La mère porteuse a finalement donné naissance à un animal viable dont l'ADN avait été modifié.
Evidemment, je pense que vous voyez où je veux en venir,
si on est capables d'aller modifier individuellement des cellules d'un embryon pour trafiquer leur ADN,
ça ouvre la voie à de l'eugénisme.
Récemment, un groupe de recherche de l'université Sun Yat-sen en Chine
a franchi ce que certains considèrent comme la ligne rouge,
puisqu'ils ont été, grâce à CAS9, faire de la modification de l'ADN d'embryons humains.

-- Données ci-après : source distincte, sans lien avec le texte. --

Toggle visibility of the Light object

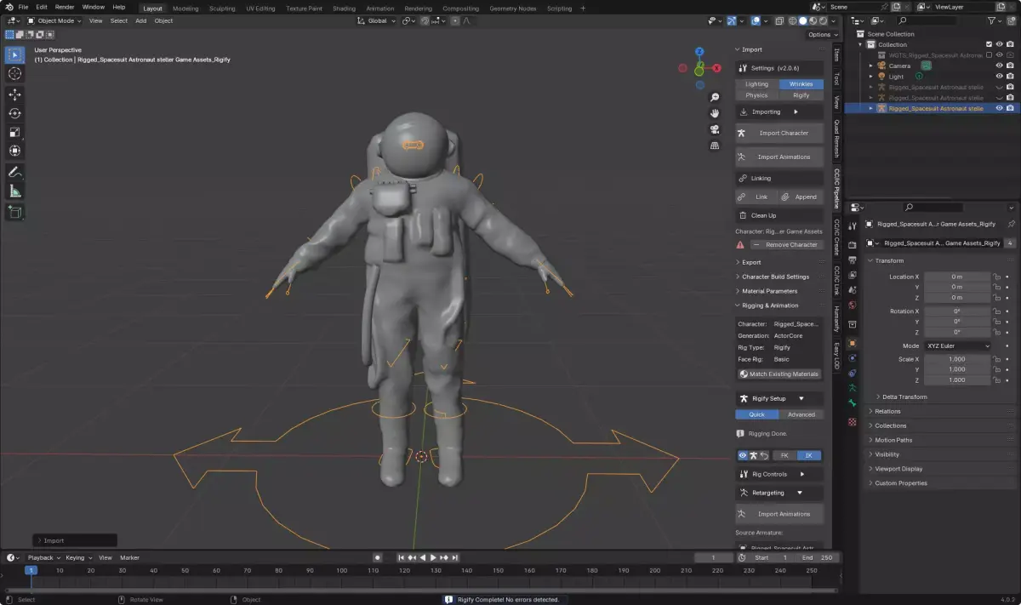[999, 77]
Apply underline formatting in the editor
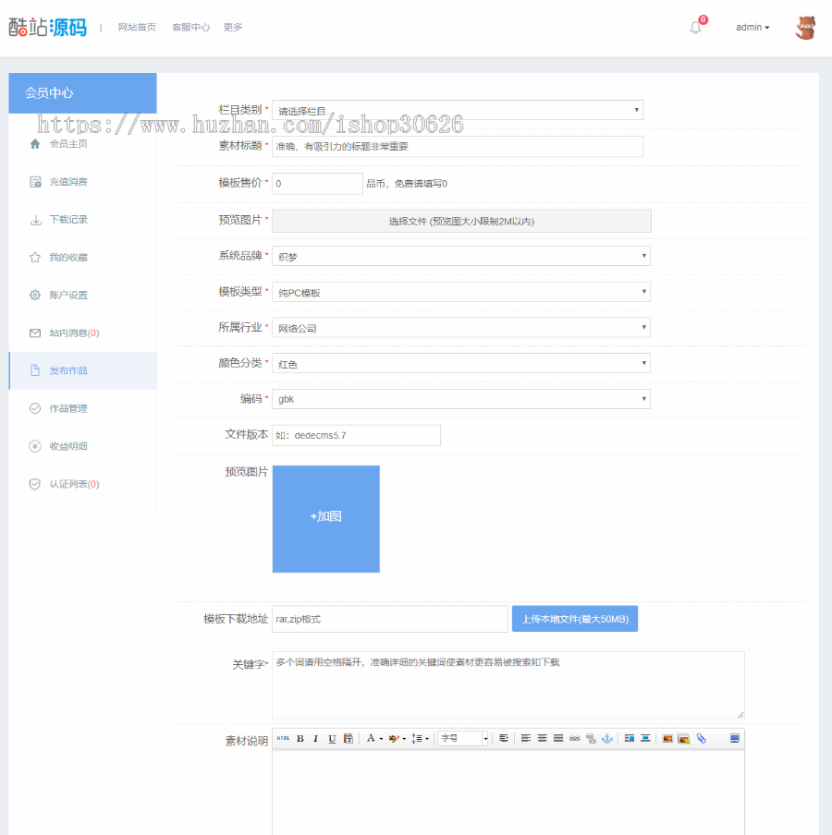Image resolution: width=832 pixels, height=835 pixels. coord(330,738)
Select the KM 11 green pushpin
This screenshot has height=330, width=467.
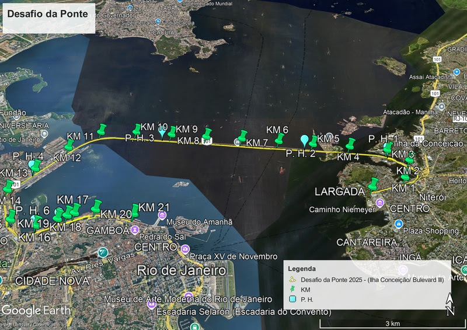point(102,130)
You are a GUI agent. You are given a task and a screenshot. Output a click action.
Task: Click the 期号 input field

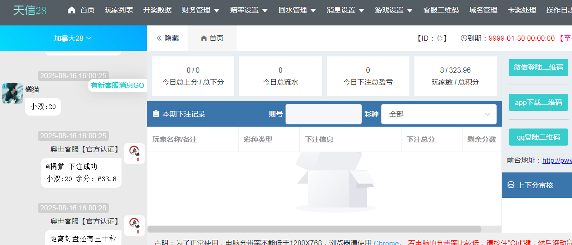pyautogui.click(x=323, y=114)
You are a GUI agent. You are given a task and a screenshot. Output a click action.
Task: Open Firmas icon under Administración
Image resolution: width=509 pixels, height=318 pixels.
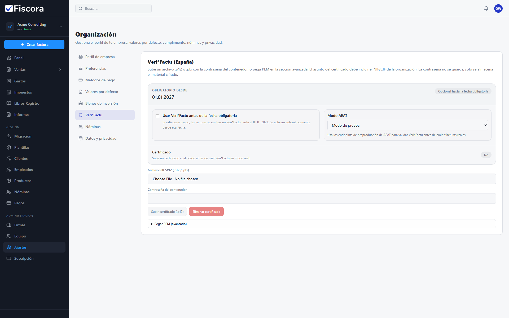coord(9,225)
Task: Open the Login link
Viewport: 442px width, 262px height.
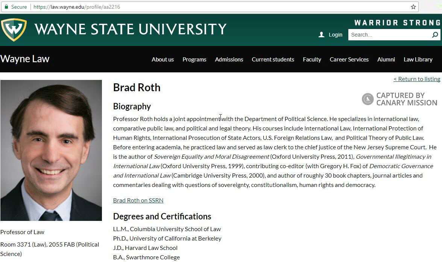Action: tap(335, 35)
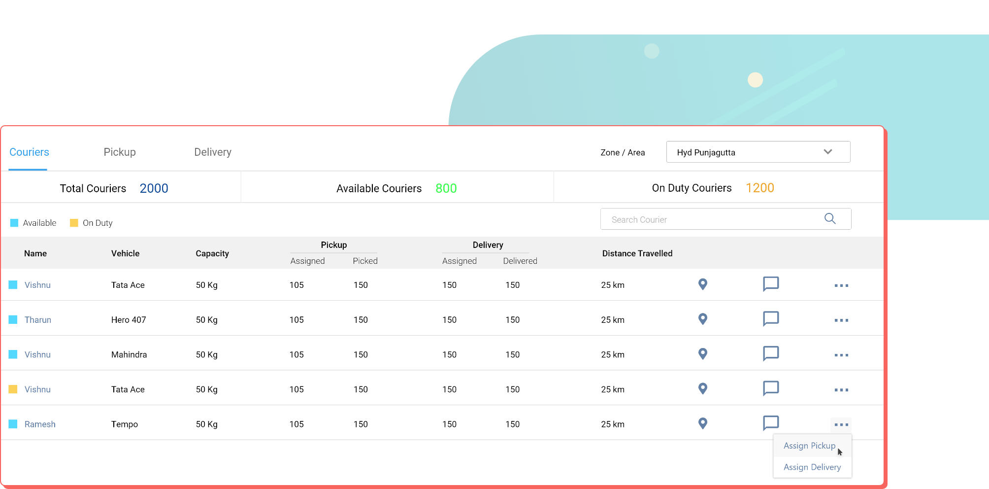Open Ramesh courier name link
989x489 pixels.
tap(40, 424)

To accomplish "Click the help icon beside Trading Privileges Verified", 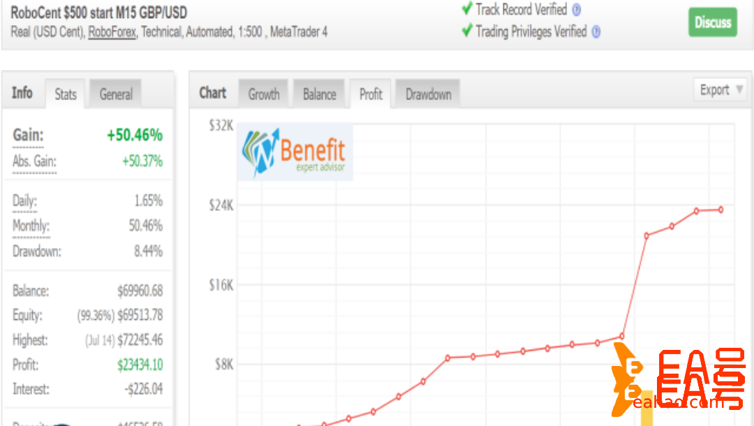I will [596, 31].
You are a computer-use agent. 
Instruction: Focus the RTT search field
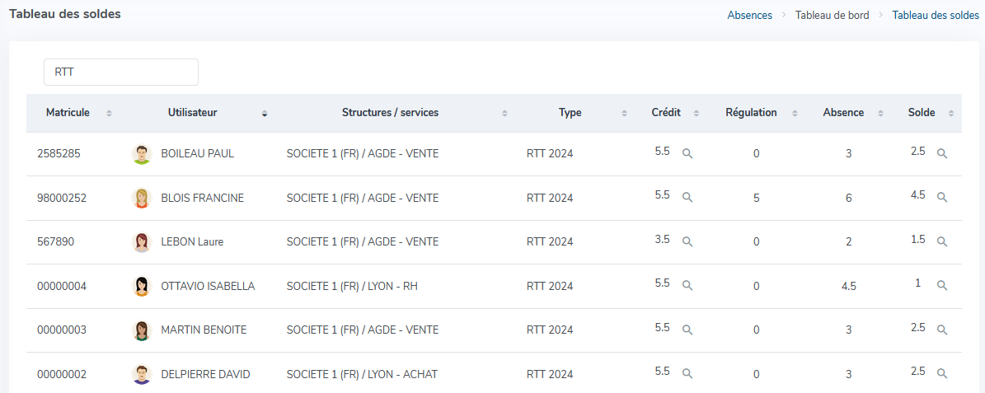121,72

Il faut bien noter qu'ils ont fait ça en utilisant des embryons qui de toute façon n'étaient pas viables
et qu'ils ont fait ça, à priori, pour la bonne cause
puisque c'était pour montrer qu'on pouvait guérir chez ces embryons une maladie qu'on appelle la thalassémie.
Mais quand même pour la première fois, on a fait de la manipulation génétique de l'ADN d'un embryon humain
et donc même si ça suscite des espoirs, ça fait quand même un peu froid dans le dos.
Je pense que vous comprenez maintenant pourquoi je tenais absolument à vous parler de CRISPR et CAS9
parce que c'est une technique qui s'est développée vraiment à une vitesse fulgurante, en quelques années
et elle permet de faire des choses qu'on pensait totalement inaccessibles avant
et donc il va falloir qu'il y ait de sérieux débats bioéthiques qui aient lieu
pour décider quels sont les usages acceptables de cette technique sur l'être humain
et à la vitesse à laquelle vont les choses, à mon avis, il vaudrait mieux ne pas trop tarder pour que ce débat ait lieu.